Пьем чай. Карел ухаживает за нами обеими. А Люба мне улыбается: «В следующий раз привозите с собою мужа вашего. Карел, а ты при нём будешь за Элой ухаживать!» – и смеется.

Карел согласно кивает: «Можете Иве говорить, что мы с вами целовались!» – и оба весело мне улыбаются. Совсем не догадываются они, что творится у меня в душе: вместо прежних боли, огорчений, злости – только любовь. Как хочется мне целовать их обоих, таких необыкновенных, сделать для них что-то очень-очень хорошее. Давно уже не чувствую печали, а только радость, которая переполняет. Летать хочется, кружиться. Если б могла, я бы такую музыку написала сейчас и посвятила бы им. Или картину: солнце из-под тучи, поле, уходящее в небо, радуга, капли дождя, сверкающие, словно бриллианты…

По земле без конца и без края

Любовь проносится зеленым ураганом…

Это самое начало моих стихов, которые посвящаю Любе и Карелу.

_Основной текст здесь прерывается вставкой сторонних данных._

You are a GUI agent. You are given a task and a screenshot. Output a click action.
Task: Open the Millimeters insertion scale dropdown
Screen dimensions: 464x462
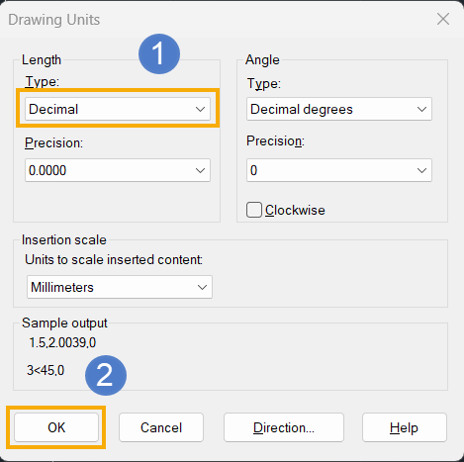point(120,287)
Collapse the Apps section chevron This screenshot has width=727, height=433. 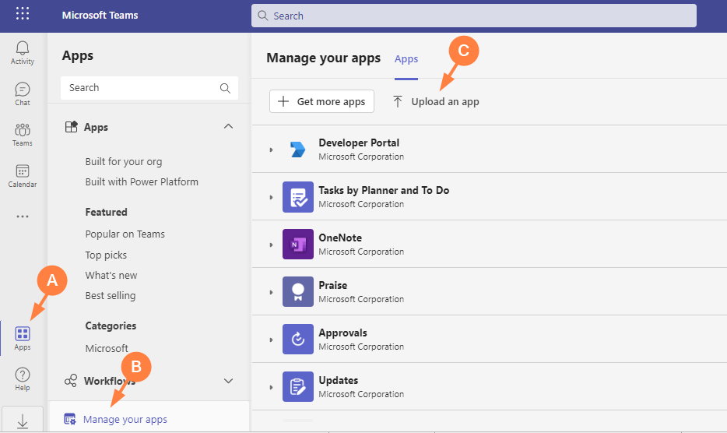tap(228, 126)
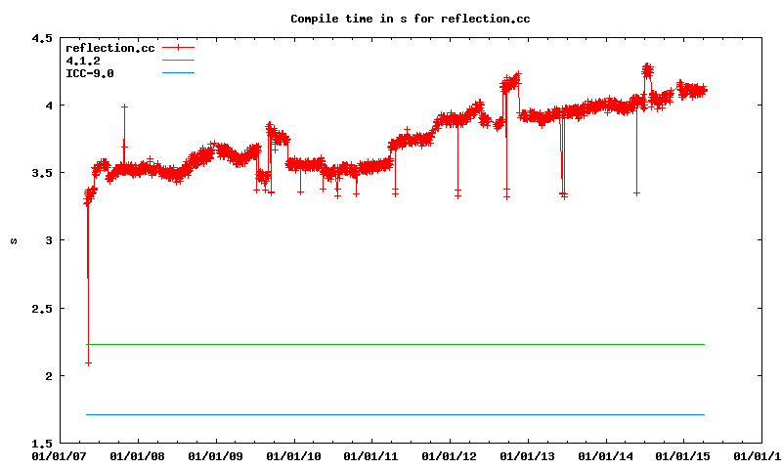The height and width of the screenshot is (469, 782).
Task: Select the 4.1.2 legend label
Action: coord(83,61)
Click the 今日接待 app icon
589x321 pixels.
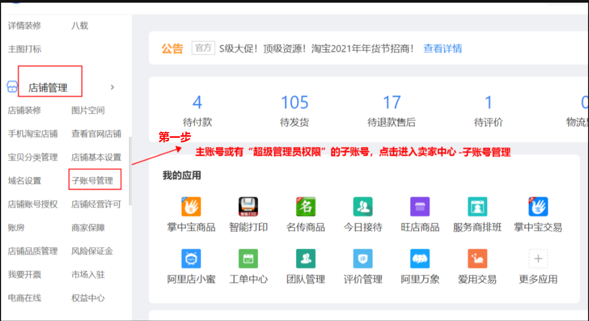(363, 207)

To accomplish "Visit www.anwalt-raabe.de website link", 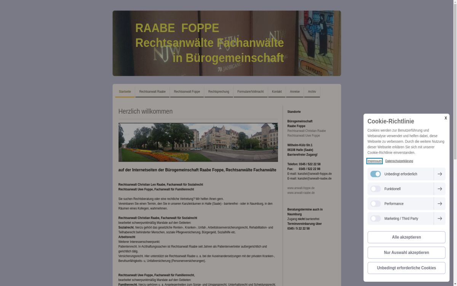I will point(301,193).
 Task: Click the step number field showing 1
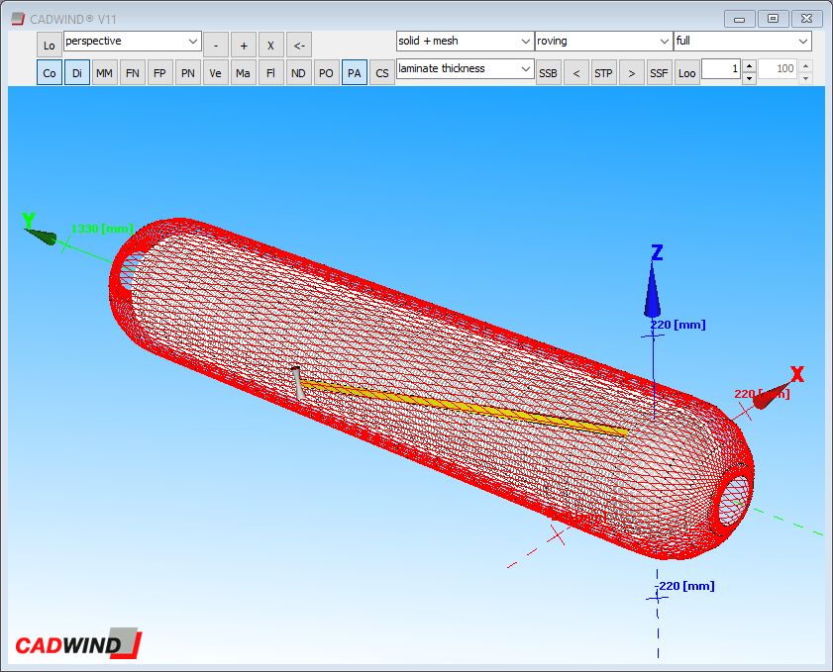coord(720,69)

Любу я люблю даже еще больше, чем Карела…

Возвращаюсь домой поздно вечером. Иво дома. Ждет меня с приготовленными котлетками из трески с творогом. Дёшево и очень вкусно. И тихонько, чтобы дочу не разбудить, выговаривает мне: где так долго задерживаюсь? А я в ответ молча вспоминаю своих замечательных друзей и, кажется, улыбаюсь. И это, видимо, его будоражит: пытается отношения возобновить. И я бы рада, но не так, не по-скотски. Молча иду на коечку своей дочуры и сладко засыпаю.

Отчетная конференция в отделе кормления и Новый год 1965

В кабинете Томмэ собрались все научные сотрудники отдела. Томмэ перед нами за двухтумбовым столом, а мы все перед ним на стульчиках, которые посносили из всех комнат. Народу полно собралось.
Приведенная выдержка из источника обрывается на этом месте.